2- what are the queue rules in LAN(B)?
1- Mangle Rules:
for “Server” mark:
chain=prerouting action=mark-connection new-connection-mark=server
passthrough=yes protocol=tcp src-address=192.168.1.0 src-port=10000
chain=prerouting action=mark-packet new-packet-mark=server passthrough=no
connection-mark=server
for “else” mark:
chain=prerouting action=mark-connection new-connection-mark=else
passthrough=yes src-address=192.168.1.0/24
chain=prerouting action=mark-packet new-packet-mark=else passthrough=no
connection-mark=else
Sorry for late.
and for queue tree :
I attached a file that is a queue diagram, please take a look.
and according to the diagram we have :
name=“Download_Parent 1” parent= packet-mark=“” limit-at=0
queue=default priority=8 max-limit=1M burst-limit=0 burst-threshold=0
burst-time=0s
name=“Download_Parent 2” parent=ether2 packet-mark=“” limit-at=0
queue=default priority=8 max-limit=1M burst-limit=0 burst-threshold=0
burst-time=0s
name=“server_down” parent=Download_Parent 1 packet-mark=“server” limit-at=0
queue=default priority=2 max-limit=1M burst-limit=0 burst-threshold=0
burst-time=0s
name=“else_down” parent=Download_Parent 2 packet-mark=“else” limit-at=0
queue=pcq-download-default priority=5 max-limit=1M burst-limit=0
burst-threshold=0 burst-time=0s
name=“Upload_Parent 1” parent= packet-mark=“” limit-at=0
queue=default priority=8 max-limit=1M burst-limit=0 burst-threshold=0
burst-time=0s
name=“Upload_Parent 2” parent=ether1 packet-mark=“” limit-at=0
queue=default priority=8 max-limit=1M burst-limit=0 burst-threshold=0
burst-time=0s
name=“server_up” parent=Upload_Parent 1 packet-mark=“server” limit-at=0
queue=default priority=2 max-limit=1M burst-limit=0 burst-threshold=0
burst-time=0s
name=“else_up” parent=Upload_Parent 2 packet-mark=“else” limit-at=0
queue=pcq-upload-default priority=5 max-limit=1M burst-limit=0
burst-threshold=0 burst-time=0s
But it is incorrect!!!
Because I think the above diagram is incorrect in download_queues and the following diagram is correct :
note that : in HTB queue the control is outbound that is on the outgoing interfaces ( real or virtual) and determining which interface is really out interface is important.

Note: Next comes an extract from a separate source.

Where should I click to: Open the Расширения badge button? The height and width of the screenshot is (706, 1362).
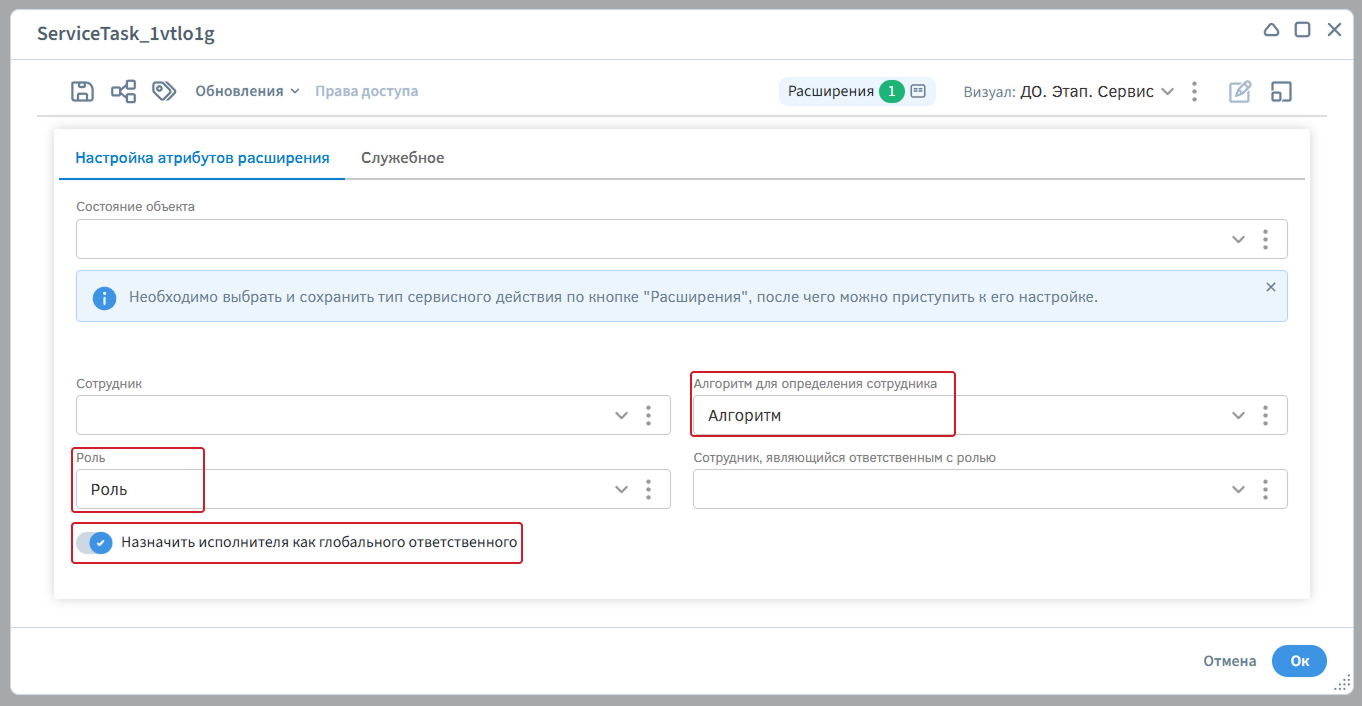click(857, 91)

and according to the diagram we have :
name=“Download_Parent” parent=ether2 packet-mark=“” limit-at=0
queue=default priority=8 max-limit=1M burst-limit=0 burst-threshold=0
burst-time=0s
name=“server_down” parent=Download_Parent packet-mark=“server” limit-at=0
queue=default priority=2 max-limit=1M burst-limit=0 burst-threshold=0
burst-time=0s
name=“else_down” parent=Download_Parent packet-mark=“else” limit-at=0
queue=pcq-download-default priority=5 max-limit=1M burst-limit=0
burst-threshold=0 burst-time=0s
name=“Upload_Parent 1” parent= packet-mark=“” limit-at=0
queue=default priority=8 max-limit=1M burst-limit=0 burst-threshold=0
burst-time=0s
name=“Upload_Parent 2” parent=ether1 packet-mark=“” limit-at=0
queue=default priority=8 max-limit=1M burst-limit=0 burst-threshold=0
burst-time=0s
name=“server_up” parent=Upload_Parent 1 packet-mark=“server” limit-at=0
queue=default priority=2 max-limit=1M burst-limit=0 burst-threshold=0
burst-time=0s
name=“else_up” parent=Upload_Parent 2 packet-mark=“else” limit-at=0
queue=pcq-upload-default priority=5 max-limit=1M burst-limit=0
burst-threshold=0 burst-time=0s
I Think this is correct.
But where was the problem? In determining the exact outgoing interface for each type of traffic.
so, the question now is :
how we can distinguish and recognize the input and output interfaces for each type of traffic? …
how did u route from the VPN server to client and client to server MT. please help me how to implement the scenario.
Suppose we set a secret in pptp server in LAN(B) which once the router in LAN(A) makes a pptp connection to router in LAN(B) with this secret , then the local pptp server IP address becomes 192.168.0.1 as mentioned in the diagram and the remote pptp client IP address ( that is router (A)) becomes 192.168.0.2.
Then for routing :
in LAN(A) we have:
ip route add dst-address=192.168.1.0/24 gateway=192.168.0.1
and in LAN(B) we have :
ip route add dst-address=172.16.1.0/24 gateway=192.168.0.2
Or instead of specify the IP address for “gateway” in the above you can just specify the pptp interface in both route.